To date, 42 products from 31 vendors have received SCAP validation

“We found this to be part of the problem” when the IRS began a program to incorporate SCAP products to provide continuous feeds of security information, said IRS Chief Information Security Officer David Stender.

The IRS effort was complicated by the size and diversity of the enterprise. Tools were available to do the job of monitoring specific elements, but there was a dearth of products that could produce data in a single, interoperable format. As a result, “it was much more expensive than we thought it would be,” Stender said. The project ended up with a 20 percent cost overrun.

“It sounded really good, but it was a bigger elephant than I understood at the time,” he said.

The officials did not fault NIST’s efforts in creating standard protocols.

“The conceptual model is solid,” Sager said. But NIST has to compete with vendors against formally ratified industry standards that are included as product features.

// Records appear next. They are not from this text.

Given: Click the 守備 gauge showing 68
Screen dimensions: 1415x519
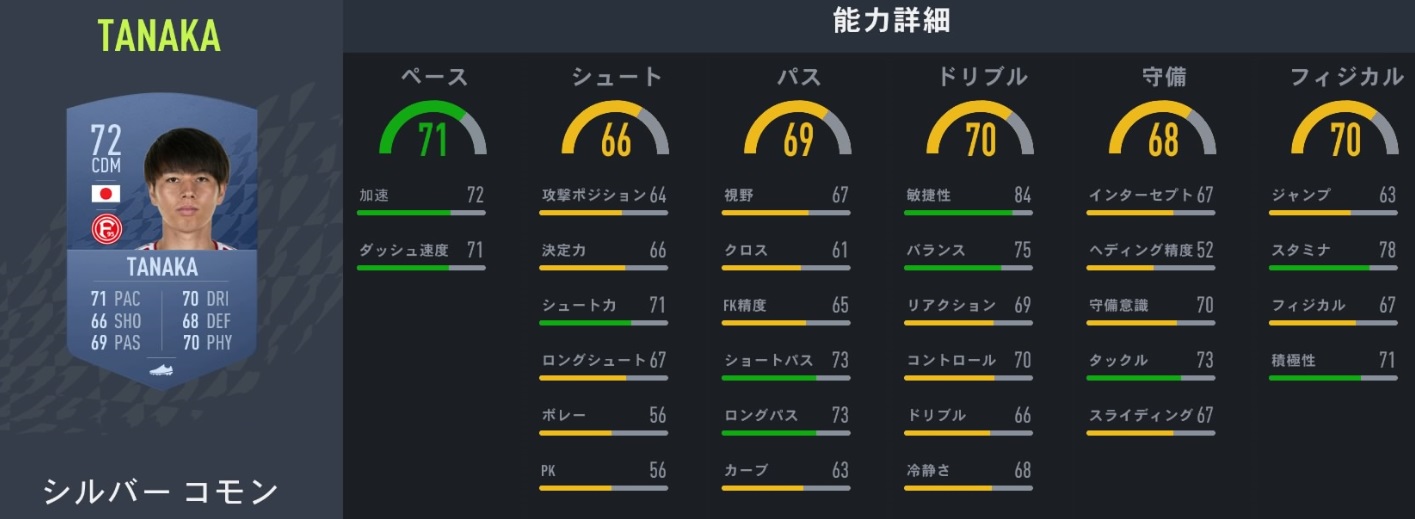Looking at the screenshot, I should click(1163, 133).
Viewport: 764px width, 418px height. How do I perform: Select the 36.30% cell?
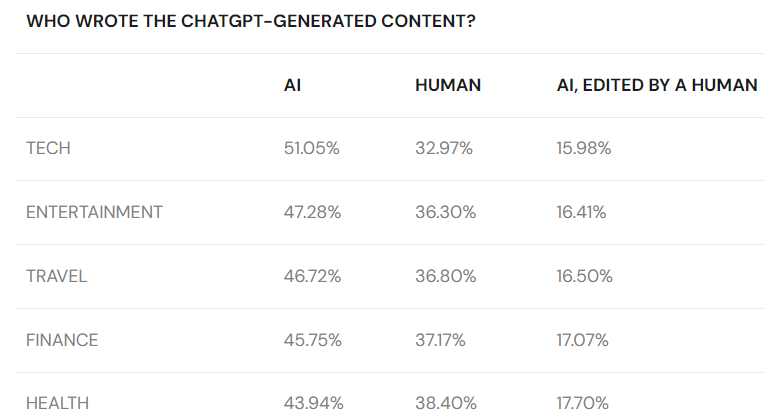(x=445, y=212)
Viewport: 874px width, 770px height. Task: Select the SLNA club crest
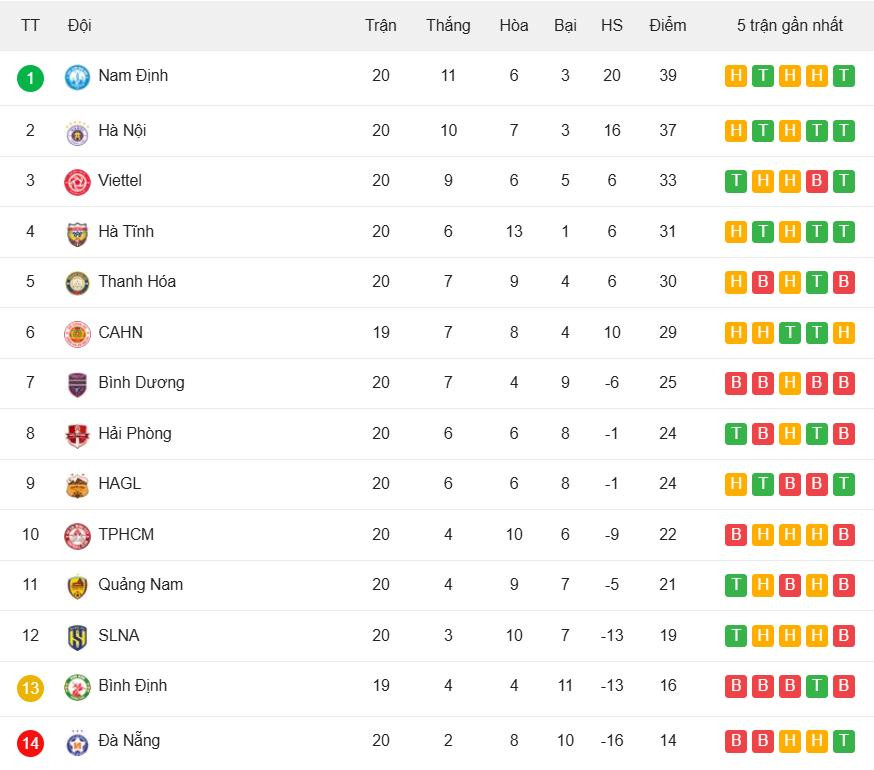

NIST is continuing efforts to provide a standardized framework for security monitoring on a number of fronts. It has produced a draft report on using the Homeland Security Department’s Continuous Asset Evaluation, Situational Awareness and Risk Scoring architecture. The interagency report, “An Enterprise Continuous Monitoring Technical Reference Architecture,” is intended to facilitate continuous monitoring by providing a reference architecture to help aggregate and analyze data collected from diverse security tools, and enable user queries to provide overall situational awareness.

CyberScope, an application developed by the Homeland Security and Justice departments, uses XML schema developed by NIST to gather agency data on compliance with the Federal Information Security Management Act. Right now it uses a first version of the Lightweight Asset Summary Results schema that was produced quickly to get CyberScope into use, Mell said. NIST also is working on what he called more robust schema for it, which includes the Asset Reporting Format and the Asset Identification schema.

Mell said NIST also is working on a framework for doing continuous monitoring in a cloud environment.

“If we’re successful, there will be a fundamental change in the way we do security in government,” he said. “We want to be able to write specs at a low enough level that vendors can enter” a multivendor ecosystem of interoperable tools.